SELECTED EXCERPT:

In Washington Township Fire Department v. Beltway Surgery Center, the Court affirmed and adopted the Indiana Court of Appeals’ opinion holding “the employer, not the medical provider, has the burden of proving whether the charges for medical services provided to an employee exceed the employer’s liability to pay under the Worker’s Compensation Act.” The Worker’s Compensation Board “may require an employer that fails to meet this burden to pay the medical provider’s full bill.”
The Indiana Supreme Court also entered two related, unanimous opinions to address the meaning and application of statutory provisions precluding penalty enhancement that ordinarily results from drug offenses committed close to places like parks and schools where children frequent.
In Griffin v. State, the Court addressed whether the defendant’s sentence for possession of cocaine should have been enhanced as a result of him being stopped while pushing a moped down the middle of a street near an elementary school at 2:15 in the morning. The Court observed that for a defense to the enhancement to apply, both conditions of the absence of children and “briefly” must be satisfied beyond a reasonable doubt. The only evidence offered regarding the presence of children came from the police officer who testified there probably were families nearby in the residential area. The Court found that the State failed to rebut the absence-of-children prong of the statutory defense because there “was no evidence as to the location of the residential homes along the street so as to place them, or any inferred child occupants, within 1,000 feet of the school.”

ENTRIES SHOWN:
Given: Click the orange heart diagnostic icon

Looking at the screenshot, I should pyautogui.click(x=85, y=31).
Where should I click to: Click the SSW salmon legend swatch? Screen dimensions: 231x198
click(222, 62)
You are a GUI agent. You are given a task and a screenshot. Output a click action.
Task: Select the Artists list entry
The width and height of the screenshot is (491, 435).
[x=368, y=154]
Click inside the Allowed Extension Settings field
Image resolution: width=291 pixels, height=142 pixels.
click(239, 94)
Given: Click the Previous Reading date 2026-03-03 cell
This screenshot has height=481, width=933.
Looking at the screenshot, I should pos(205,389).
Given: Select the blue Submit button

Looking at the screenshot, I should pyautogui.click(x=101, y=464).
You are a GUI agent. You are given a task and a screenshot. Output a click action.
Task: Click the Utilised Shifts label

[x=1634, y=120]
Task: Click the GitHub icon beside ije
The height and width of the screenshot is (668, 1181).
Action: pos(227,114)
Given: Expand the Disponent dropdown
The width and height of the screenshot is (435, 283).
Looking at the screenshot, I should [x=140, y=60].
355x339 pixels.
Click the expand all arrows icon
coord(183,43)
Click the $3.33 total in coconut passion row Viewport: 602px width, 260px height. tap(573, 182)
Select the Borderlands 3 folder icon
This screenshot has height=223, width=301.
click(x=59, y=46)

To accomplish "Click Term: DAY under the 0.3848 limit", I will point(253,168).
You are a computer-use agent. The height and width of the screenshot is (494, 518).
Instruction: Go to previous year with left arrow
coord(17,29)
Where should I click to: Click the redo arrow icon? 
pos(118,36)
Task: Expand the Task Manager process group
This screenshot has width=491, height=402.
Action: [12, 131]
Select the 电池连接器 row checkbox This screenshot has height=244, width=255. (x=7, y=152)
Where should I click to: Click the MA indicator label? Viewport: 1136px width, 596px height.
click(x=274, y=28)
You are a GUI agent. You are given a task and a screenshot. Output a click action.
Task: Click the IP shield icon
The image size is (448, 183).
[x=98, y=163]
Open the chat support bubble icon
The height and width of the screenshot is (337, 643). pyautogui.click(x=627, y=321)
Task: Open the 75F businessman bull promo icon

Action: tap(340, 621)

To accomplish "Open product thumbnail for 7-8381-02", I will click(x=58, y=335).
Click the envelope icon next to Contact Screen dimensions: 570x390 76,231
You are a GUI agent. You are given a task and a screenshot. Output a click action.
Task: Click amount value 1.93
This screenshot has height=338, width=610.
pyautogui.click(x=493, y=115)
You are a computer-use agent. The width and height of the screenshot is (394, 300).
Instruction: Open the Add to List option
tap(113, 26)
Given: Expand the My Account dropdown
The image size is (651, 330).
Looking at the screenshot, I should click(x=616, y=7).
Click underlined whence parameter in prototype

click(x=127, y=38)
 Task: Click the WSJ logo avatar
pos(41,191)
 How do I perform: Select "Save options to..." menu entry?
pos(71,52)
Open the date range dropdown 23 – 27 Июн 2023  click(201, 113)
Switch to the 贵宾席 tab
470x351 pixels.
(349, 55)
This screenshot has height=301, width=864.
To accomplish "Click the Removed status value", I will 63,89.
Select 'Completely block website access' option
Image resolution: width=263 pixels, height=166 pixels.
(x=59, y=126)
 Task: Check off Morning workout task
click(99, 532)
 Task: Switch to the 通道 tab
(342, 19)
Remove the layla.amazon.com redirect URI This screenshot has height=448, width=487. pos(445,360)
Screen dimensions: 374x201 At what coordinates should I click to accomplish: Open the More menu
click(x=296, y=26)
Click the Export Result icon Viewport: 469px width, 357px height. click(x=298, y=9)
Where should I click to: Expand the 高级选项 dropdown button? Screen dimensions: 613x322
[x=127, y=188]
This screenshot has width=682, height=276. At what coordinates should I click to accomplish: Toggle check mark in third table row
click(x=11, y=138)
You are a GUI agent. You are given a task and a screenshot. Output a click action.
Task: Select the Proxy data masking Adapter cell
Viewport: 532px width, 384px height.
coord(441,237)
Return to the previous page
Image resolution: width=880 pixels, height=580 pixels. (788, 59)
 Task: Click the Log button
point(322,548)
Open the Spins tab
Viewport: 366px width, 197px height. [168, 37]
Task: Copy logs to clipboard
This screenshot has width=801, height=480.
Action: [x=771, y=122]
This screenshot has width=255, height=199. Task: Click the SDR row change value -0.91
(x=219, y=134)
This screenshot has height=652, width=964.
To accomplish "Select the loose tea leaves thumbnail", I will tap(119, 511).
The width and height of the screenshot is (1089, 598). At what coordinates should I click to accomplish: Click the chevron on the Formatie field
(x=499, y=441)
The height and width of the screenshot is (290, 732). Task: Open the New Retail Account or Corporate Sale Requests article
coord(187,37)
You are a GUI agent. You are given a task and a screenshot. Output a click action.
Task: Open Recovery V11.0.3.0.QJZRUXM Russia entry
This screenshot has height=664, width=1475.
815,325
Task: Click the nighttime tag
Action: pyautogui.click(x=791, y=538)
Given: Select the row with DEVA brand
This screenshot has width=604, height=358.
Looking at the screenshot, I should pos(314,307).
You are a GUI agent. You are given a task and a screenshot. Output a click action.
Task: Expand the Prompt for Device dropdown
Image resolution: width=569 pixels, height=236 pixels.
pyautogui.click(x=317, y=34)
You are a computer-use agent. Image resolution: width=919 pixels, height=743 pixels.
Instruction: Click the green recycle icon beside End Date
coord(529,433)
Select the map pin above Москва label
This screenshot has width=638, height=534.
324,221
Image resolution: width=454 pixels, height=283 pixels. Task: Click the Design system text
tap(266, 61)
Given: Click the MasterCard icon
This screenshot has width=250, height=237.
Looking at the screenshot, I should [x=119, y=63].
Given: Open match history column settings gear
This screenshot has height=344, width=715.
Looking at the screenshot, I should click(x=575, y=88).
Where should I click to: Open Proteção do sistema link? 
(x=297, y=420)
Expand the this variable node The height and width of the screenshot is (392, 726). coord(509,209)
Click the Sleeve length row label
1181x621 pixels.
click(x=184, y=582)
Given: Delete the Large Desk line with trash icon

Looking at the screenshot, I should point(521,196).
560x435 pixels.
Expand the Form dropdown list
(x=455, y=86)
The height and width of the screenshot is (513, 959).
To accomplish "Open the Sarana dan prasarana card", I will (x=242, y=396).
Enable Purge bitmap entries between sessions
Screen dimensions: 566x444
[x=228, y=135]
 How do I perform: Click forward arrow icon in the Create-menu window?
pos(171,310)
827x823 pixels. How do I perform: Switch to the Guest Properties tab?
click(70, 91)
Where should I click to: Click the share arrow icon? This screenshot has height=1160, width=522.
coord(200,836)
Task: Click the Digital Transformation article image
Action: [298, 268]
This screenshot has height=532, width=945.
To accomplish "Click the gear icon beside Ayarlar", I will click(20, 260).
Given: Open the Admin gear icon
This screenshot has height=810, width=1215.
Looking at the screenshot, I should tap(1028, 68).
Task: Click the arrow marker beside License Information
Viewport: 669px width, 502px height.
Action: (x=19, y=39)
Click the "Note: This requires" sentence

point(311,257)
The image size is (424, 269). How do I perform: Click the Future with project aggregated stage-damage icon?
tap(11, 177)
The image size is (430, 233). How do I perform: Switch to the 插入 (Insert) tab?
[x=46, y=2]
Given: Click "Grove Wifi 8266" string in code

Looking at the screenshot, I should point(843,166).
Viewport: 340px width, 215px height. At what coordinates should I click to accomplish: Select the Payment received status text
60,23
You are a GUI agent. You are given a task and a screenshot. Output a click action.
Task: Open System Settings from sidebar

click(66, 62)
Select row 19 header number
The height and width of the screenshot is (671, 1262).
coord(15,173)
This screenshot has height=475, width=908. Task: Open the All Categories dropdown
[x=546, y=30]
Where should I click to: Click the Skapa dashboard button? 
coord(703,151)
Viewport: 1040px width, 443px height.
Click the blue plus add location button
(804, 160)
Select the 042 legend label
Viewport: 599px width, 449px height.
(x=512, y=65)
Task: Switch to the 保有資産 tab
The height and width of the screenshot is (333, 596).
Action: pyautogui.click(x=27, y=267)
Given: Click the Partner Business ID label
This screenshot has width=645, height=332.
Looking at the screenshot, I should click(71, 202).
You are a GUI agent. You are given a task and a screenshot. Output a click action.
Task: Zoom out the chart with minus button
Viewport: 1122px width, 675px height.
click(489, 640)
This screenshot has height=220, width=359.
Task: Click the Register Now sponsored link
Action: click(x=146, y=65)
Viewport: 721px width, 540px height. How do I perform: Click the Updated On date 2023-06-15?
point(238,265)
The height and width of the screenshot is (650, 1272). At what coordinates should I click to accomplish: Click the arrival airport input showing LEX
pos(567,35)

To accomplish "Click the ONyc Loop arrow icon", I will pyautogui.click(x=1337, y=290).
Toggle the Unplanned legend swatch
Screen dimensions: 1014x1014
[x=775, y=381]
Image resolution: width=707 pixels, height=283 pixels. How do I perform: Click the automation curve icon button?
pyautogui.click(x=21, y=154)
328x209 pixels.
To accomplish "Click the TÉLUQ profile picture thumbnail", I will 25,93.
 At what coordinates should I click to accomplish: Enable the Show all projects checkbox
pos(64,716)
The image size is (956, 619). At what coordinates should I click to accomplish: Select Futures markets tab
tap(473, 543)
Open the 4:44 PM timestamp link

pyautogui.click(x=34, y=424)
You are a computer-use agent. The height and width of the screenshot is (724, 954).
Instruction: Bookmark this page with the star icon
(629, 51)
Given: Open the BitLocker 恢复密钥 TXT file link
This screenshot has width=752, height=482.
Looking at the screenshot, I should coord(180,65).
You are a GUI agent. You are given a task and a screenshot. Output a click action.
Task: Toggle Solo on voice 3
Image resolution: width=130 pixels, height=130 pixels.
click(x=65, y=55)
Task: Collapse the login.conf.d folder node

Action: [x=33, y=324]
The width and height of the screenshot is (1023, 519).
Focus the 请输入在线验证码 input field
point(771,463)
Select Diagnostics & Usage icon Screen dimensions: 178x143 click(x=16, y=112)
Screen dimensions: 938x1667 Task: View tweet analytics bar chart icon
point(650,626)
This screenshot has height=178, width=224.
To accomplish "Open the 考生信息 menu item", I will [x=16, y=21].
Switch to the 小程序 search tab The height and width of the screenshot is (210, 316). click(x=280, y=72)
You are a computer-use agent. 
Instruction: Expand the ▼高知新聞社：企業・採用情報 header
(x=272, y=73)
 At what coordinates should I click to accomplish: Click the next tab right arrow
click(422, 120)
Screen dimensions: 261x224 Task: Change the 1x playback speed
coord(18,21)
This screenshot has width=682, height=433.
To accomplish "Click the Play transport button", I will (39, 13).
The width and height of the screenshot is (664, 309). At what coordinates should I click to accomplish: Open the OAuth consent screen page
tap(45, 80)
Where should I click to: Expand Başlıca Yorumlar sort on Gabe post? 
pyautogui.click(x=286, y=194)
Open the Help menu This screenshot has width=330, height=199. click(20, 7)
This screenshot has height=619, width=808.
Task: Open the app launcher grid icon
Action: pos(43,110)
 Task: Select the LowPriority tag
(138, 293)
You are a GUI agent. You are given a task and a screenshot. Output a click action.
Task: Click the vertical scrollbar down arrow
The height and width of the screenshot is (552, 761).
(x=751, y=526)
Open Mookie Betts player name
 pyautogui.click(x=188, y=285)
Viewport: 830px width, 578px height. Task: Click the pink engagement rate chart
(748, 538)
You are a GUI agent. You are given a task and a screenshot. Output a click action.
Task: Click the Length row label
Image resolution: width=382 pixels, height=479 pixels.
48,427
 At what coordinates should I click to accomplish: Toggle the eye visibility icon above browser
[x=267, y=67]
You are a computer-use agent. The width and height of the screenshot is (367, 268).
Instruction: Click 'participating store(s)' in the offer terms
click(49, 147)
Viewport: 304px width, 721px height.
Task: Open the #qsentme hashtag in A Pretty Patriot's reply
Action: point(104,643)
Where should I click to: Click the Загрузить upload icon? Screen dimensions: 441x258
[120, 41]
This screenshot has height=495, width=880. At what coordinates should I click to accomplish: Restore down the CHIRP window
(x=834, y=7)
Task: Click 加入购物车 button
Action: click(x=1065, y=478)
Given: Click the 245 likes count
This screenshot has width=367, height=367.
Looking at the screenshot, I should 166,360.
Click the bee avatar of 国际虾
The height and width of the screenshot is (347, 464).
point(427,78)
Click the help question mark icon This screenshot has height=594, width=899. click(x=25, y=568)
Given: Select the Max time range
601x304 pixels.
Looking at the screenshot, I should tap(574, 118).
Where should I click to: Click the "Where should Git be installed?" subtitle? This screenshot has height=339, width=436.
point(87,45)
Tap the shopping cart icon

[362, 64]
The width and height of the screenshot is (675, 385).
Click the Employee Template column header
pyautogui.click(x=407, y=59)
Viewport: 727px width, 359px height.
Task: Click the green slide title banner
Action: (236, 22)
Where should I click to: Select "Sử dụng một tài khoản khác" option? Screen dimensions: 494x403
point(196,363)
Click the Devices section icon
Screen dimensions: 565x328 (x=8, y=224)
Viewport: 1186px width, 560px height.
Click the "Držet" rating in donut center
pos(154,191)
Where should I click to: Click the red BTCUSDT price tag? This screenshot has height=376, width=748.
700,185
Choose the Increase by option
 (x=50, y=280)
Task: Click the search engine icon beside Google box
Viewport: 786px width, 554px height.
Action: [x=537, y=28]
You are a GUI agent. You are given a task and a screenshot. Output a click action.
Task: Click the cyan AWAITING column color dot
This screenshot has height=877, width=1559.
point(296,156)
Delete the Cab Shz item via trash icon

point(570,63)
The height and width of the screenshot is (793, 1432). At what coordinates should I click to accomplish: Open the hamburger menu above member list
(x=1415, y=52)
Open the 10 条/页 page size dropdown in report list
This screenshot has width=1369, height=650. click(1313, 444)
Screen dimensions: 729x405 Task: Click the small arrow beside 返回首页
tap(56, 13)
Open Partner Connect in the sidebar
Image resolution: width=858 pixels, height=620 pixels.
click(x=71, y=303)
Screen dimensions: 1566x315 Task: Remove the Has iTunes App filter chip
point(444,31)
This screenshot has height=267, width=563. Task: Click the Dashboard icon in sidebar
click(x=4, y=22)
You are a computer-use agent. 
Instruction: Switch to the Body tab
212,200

WHAT TO WORK ON: Print everything from "The Indiana Supreme" down to "where children frequent." in the Indiana court rulings text above, copying it without any changes.

COMPLETED EXERCISE:
The Indiana Supreme Court also entered two related, unanimous opinions to address the meaning and application of statutory provisions precluding penalty enhancement that ordinarily results from drug offenses committed close to places like parks and schools where children frequent.